--- RECORD EXCERPTS Enclosed Below ---

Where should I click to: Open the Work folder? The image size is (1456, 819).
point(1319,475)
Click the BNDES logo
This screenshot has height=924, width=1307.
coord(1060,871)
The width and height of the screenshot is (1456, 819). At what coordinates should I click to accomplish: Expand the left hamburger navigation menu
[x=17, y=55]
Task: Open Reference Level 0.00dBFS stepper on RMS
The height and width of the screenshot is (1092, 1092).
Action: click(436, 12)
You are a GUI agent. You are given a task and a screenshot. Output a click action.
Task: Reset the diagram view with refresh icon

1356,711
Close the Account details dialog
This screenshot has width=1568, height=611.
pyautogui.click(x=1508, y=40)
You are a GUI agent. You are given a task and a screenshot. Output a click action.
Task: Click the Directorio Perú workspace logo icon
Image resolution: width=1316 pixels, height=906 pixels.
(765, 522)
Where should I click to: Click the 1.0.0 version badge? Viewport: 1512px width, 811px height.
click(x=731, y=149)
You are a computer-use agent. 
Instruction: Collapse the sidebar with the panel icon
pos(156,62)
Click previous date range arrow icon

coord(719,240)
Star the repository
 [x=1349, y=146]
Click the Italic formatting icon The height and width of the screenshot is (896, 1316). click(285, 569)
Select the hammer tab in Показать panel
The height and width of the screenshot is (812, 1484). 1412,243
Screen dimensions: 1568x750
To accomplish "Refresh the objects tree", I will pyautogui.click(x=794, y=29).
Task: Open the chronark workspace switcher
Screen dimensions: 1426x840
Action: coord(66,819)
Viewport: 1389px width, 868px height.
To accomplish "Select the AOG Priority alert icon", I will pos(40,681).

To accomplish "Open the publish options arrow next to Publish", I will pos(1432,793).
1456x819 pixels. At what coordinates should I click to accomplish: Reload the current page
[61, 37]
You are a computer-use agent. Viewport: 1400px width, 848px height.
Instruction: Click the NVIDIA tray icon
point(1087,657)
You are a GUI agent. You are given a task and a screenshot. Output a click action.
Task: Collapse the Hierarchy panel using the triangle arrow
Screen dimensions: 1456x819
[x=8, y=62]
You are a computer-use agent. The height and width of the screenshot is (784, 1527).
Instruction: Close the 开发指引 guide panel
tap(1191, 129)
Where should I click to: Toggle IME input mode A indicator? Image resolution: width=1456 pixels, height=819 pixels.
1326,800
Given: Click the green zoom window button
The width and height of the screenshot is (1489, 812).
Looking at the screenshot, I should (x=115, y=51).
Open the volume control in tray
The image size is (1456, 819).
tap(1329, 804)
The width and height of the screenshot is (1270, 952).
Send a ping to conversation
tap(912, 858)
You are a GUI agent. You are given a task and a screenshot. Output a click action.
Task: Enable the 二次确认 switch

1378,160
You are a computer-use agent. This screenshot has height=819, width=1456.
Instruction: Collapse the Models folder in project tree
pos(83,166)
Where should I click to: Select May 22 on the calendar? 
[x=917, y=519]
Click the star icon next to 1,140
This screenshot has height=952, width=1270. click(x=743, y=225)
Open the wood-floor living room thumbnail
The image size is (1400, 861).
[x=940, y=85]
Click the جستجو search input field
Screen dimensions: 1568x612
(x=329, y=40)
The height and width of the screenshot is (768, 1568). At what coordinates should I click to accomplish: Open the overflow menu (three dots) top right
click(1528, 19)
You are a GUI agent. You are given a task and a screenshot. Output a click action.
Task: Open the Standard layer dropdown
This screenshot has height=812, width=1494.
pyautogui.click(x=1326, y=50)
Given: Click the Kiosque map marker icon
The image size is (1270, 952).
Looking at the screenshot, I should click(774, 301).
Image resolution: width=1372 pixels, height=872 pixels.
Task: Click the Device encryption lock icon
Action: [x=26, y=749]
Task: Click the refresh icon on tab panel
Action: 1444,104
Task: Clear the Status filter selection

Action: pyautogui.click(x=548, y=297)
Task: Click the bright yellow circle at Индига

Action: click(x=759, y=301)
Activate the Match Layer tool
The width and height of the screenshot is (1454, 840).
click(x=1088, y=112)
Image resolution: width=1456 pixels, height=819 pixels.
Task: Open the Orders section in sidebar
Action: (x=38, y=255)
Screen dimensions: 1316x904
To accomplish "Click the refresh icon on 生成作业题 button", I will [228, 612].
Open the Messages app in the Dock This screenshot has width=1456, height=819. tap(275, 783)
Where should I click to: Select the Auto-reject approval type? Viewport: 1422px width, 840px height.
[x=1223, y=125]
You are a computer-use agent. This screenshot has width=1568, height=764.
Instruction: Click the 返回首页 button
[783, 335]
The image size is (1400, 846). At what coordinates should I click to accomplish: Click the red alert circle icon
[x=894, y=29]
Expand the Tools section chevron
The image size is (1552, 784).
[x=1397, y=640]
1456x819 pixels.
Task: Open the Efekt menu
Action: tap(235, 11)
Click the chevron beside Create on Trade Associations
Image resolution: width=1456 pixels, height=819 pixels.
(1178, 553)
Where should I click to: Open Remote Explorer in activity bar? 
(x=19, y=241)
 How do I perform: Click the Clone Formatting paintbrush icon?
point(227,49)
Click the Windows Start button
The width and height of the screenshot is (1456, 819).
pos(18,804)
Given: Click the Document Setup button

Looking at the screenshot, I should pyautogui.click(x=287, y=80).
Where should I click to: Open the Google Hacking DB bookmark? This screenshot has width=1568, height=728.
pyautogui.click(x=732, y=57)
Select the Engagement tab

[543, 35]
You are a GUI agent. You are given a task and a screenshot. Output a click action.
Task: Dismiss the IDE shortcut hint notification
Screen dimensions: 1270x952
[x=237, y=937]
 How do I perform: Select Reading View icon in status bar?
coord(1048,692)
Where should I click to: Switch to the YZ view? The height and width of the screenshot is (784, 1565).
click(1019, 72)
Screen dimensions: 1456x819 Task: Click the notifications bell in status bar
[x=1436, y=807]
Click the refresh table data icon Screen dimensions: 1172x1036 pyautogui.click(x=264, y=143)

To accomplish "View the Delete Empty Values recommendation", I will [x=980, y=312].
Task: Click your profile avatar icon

--- End of Enclosed RECORD EXCERPTS ---

__WORK TO COMPLETE__.
Beginning with the line containing "The height and width of the screenshot is (1092, 1092)." in the material above, copy every line exactly until you have copied the line containing "Task: Click the Directorio".

__RESPONSE TO THIS TASK__.
The height and width of the screenshot is (1092, 1092).
Action: click(436, 12)
You are a GUI agent. You are given a task and a screenshot. Output a click action.
Task: Reset the diagram view with refresh icon

1356,711
Close the Account details dialog
This screenshot has width=1568, height=611.
pyautogui.click(x=1508, y=40)
You are a GUI agent. You are given a task and a screenshot. Output a click action.
Task: Click the Directorio Perú workspace logo icon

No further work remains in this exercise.